Exercise data
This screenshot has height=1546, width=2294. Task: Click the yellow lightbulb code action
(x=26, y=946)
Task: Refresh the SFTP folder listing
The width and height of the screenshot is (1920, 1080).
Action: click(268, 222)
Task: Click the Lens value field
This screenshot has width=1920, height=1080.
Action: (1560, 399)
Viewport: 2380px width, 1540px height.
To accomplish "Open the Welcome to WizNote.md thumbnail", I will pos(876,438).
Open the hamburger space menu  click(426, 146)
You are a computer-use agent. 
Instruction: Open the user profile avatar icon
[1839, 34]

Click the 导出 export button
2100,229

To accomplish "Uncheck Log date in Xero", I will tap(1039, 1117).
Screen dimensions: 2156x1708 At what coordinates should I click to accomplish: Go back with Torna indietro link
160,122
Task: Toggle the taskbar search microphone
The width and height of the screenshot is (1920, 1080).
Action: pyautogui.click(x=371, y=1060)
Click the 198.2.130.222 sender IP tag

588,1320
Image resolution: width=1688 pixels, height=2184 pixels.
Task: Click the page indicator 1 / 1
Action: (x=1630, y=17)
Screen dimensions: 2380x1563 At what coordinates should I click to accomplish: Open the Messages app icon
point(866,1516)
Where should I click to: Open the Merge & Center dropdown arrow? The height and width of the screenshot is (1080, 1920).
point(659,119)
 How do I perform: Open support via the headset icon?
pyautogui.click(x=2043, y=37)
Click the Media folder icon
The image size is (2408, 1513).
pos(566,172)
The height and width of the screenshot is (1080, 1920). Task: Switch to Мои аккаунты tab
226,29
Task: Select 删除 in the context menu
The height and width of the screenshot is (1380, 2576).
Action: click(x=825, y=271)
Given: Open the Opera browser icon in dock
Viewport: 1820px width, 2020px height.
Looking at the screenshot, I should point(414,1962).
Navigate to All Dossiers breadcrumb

To do
Only the lines holding "will" are wanted, so copy each of them from the material.

Output of the task
To accomplish "Open the Welcome to WizNote.md thumbnail", I will pos(876,438).
To accomplish "Uncheck Log date in Xero", I will tap(1039, 1117).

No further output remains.